**Do this**:
Copy out the part of the data that opens with the line containing "Select the red 'X' exception icon" and closes with the line containing "Select the $200K-$300K", requests included, and shift every coordinate in the answers by adding 4 to each number.

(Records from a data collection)
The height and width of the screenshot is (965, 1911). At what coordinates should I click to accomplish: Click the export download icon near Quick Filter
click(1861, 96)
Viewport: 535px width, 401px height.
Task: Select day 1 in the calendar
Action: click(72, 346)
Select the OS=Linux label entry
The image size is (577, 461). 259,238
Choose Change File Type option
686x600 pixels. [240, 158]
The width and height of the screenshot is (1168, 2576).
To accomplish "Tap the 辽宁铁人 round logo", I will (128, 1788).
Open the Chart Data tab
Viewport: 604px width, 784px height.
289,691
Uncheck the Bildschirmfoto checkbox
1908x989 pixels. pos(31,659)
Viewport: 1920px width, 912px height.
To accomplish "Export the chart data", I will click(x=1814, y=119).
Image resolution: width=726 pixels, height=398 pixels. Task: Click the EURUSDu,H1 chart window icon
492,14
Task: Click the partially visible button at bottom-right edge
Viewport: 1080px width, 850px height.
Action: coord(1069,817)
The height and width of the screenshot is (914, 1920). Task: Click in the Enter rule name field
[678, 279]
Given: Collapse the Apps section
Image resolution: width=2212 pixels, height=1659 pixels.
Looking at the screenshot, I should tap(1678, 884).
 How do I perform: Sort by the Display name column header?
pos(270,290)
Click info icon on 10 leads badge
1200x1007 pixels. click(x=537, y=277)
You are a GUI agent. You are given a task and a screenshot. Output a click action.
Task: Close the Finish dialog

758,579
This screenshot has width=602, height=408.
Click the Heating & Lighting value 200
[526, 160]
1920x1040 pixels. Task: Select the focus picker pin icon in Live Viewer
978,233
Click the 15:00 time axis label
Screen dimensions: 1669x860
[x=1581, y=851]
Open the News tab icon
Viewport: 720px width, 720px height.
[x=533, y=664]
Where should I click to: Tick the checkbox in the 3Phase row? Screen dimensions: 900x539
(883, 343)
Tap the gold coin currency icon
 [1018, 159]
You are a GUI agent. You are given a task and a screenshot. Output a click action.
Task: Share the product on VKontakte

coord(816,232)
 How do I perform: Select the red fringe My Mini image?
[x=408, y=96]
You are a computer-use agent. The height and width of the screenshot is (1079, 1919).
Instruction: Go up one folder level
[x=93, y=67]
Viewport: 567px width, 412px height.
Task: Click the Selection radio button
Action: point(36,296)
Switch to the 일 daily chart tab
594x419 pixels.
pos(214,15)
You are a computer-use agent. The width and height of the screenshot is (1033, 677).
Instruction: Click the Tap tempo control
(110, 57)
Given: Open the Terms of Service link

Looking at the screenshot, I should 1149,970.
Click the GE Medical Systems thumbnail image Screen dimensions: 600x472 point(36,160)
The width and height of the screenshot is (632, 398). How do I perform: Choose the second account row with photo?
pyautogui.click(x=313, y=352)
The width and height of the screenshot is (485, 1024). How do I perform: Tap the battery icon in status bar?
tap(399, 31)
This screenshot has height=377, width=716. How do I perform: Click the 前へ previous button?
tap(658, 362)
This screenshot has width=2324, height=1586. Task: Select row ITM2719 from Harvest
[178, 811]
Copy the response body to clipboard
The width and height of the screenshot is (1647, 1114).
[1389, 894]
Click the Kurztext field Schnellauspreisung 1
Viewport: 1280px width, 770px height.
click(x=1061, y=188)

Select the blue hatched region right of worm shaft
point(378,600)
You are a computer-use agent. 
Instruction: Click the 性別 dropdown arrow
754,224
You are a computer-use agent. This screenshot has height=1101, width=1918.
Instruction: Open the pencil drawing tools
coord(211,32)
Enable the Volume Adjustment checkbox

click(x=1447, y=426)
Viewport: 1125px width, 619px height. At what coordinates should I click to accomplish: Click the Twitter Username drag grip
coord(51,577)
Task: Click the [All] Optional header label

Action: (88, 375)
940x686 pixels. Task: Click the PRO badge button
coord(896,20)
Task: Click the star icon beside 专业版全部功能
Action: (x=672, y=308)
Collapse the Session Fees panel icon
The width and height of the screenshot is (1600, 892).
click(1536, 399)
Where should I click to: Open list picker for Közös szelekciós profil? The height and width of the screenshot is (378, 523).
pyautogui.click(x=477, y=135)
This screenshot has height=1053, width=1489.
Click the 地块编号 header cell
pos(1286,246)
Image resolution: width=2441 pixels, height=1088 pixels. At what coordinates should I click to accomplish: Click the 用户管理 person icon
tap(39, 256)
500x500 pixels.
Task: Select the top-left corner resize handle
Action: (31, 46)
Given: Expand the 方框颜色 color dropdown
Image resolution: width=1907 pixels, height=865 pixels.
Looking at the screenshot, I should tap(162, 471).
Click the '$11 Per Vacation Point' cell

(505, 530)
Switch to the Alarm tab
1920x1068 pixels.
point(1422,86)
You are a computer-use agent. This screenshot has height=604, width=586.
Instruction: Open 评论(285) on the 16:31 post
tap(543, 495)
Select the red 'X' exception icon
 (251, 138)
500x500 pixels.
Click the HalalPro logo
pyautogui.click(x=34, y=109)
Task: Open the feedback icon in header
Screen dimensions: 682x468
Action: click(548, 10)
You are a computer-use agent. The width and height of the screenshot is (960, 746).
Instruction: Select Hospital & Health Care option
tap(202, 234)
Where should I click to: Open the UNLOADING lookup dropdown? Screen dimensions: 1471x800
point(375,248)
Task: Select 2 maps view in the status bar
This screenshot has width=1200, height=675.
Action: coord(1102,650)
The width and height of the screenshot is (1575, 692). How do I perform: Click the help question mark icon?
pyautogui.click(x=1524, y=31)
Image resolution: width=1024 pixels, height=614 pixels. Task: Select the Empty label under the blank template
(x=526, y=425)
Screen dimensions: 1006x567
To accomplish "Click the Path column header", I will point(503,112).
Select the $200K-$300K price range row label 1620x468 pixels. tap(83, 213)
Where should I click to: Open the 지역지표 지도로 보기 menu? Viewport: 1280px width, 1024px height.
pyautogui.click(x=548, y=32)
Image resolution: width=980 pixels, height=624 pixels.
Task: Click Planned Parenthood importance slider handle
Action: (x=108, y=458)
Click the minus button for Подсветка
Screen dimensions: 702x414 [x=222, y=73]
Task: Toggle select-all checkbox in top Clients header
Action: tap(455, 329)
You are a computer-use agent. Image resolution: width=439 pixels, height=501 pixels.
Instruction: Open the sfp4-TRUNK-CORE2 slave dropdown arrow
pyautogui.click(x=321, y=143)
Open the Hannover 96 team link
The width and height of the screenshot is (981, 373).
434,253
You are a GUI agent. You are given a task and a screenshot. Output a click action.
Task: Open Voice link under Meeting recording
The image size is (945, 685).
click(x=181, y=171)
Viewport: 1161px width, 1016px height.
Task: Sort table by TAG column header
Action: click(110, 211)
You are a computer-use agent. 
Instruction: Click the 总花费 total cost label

**Answer for this exercise**:
Select the red 'X' exception icon
 (255, 142)
500x500 pixels.
Click the HalalPro logo
pyautogui.click(x=38, y=113)
Task: Open the feedback icon in header
Screen dimensions: 682x468
Action: click(552, 14)
You are a computer-use agent. The width and height of the screenshot is (960, 746).
Instruction: Select Hospital & Health Care option
tap(206, 238)
Where should I click to: Open the UNLOADING lookup dropdown? Screen dimensions: 1471x800
point(379,252)
Task: Select 2 maps view in the status bar
This screenshot has width=1200, height=675.
Action: coord(1106,654)
The width and height of the screenshot is (1575, 692). How do I perform: Click the help question mark icon?
pyautogui.click(x=1528, y=35)
Image resolution: width=1024 pixels, height=614 pixels. Task: Select the Empty label under the blank template
(x=530, y=429)
Screen dimensions: 1006x567
To accomplish "Click the Path column header", I will point(507,116).
Select the $200K-$300K price range row label 1620x468 pixels. tap(87, 217)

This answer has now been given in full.